All a blacklists infrastructure – and the infrastructure of related companies, such as reputation monitoring services – is based on identifying senders by their IP addresses and recording their misbehaviour as records associated with those IP addresses. For example, one test entry for the SBL is the IP address 192.203.178.107, and the associated record is SBL230. Because of that they tend not to have a good way to deal with entities that aren’t associated with an IP address range.
Sometimes a blacklist operator would like put a sender on notice that the mail they’re emitting is a problem, and that they should take steps to fix that, but they don’t want to actually block that senders mail immediately. How to do that, within the constraints of the IP address based blacklist infrastructure?
IP addresses are assigned to users in contiguous blocks and there’s always a few wasted, as you can’t use the first or last addresses in that range (for technical / historical reasons).
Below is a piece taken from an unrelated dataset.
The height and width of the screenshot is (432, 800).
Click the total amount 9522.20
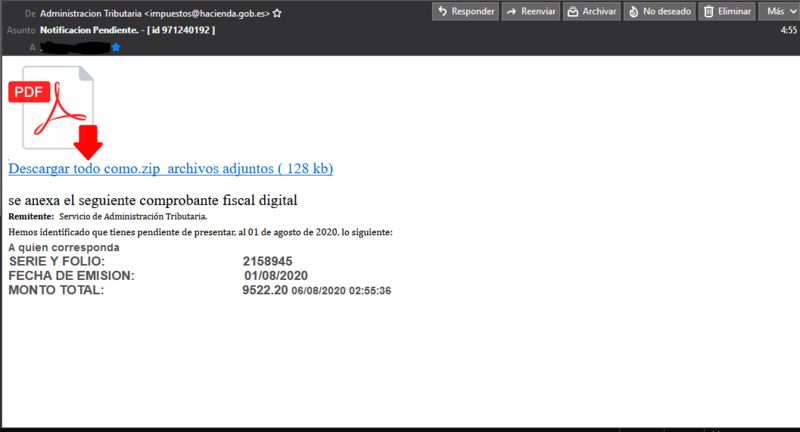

Our main network consists of 128 IP addresses, 184.105.179.128 to 184.105.179.255, but we can’t put servers on 184.105.179.128 (as it’s our router) or 184.105.179.255 (as it’s the “broadcast address” for our subnet).
So if Spamhaus wanted to warn us that we were in danger of having our mail blocked, they could fire a shot across our bow without risk of blocking any mail right now by listing the first address in our subnet – 184.105.179.128 – knowing that we don’t have a server running on that address.
For any organization with more than 128 IP addresses – which includes pretty much all ISPs and ESPs – IP addresses are assigned such that the first IP address in the range ends in a zero, so that warning listing will be for an address “x.y.z.0” – it’s a dot-zero listing.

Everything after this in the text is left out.